### PASSAGE FOR REVIEW
━━━━━━━━━━
= Niels A. Lassen =

Danish physician and neurologist (1926–1997)

Niels Alexander Lassen (December 7, 1926 – April 30, 1997) was a Danish nuclear medicine physician, neurologist and pioneer in the fields of neuroimaging, neuropsychiatry and nuclear medicine. He was born and died in Copenhagen.

Lassen has been called the greatest Danish brain researcher since Niels Steensen.

== Career ==
His father, H. C. A. Lassen, was professor at the University of Copenhagen, and Niels Lassen graduated as medical doctor from the same university in 1951. With his colleague Ole Munck he began in the 1950s to use radioactive isotopes for the measurement of the blood circulation in the brain, and in the beginning of the 1960s he together with David H. Ingvar from University of Lund began the development of methods for regional measurements on the brain with krypton-85 and xenon-133 isotopes. These efforts were summarized in a Scientific American article in 1978.

He was employed at Bispebjerg Hospital in 1958 to 1996. From 1963 he established and lead the department of Clinical Physiology. He wrote 710 scientific publications in the period 1954-2000+.
━━━━━━━━━━
### DATA EXCERPT
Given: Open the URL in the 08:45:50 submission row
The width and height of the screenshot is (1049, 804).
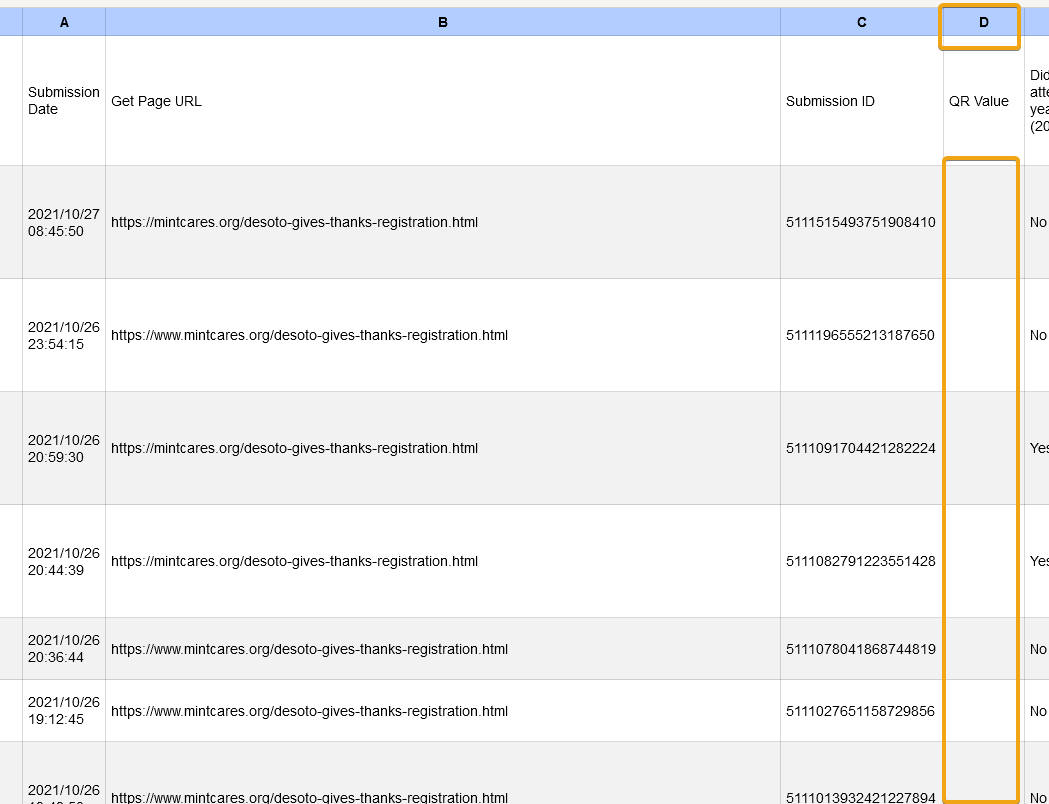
━━━━━━━━━━
### COMPLETE THE FOLLOWING
a. According to the Niels A. Lassen article, in what year did Lassen graduate as a medical doctor?
b. Rewrite the passage of the Niels A. Lassen article from "Lassen has been" to "the period 1954-2000+.", substituting "Rigshospitalet" for "Bispebjerg Hospital".
Rely only on the Niels A. Lassen article for these answers.

### ANSWERS FOR THE TASKS
a. 1951

b.
Lassen has been called the greatest Danish brain researcher since Niels Steensen.

== Career ==
His father, H. C. A. Lassen, was professor at the University of Copenhagen, and Niels Lassen graduated as medical doctor from the same university in 1951. With his colleague Ole Munck he began in the 1950s to use radioactive isotopes for the measurement of the blood circulation in the brain, and in the beginning of the 1960s he together with David H. Ingvar from University of Lund began the development of methods for regional measurements on the brain with krypton-85 and xenon-133 isotopes. These efforts were summarized in a Scientific American article in 1978.

He was employed at Rigshospitalet in 1958 to 1996. From 1963 he established and lead the department of Clinical Physiology. He wrote 710 scientific publications in the period 1954-2000+.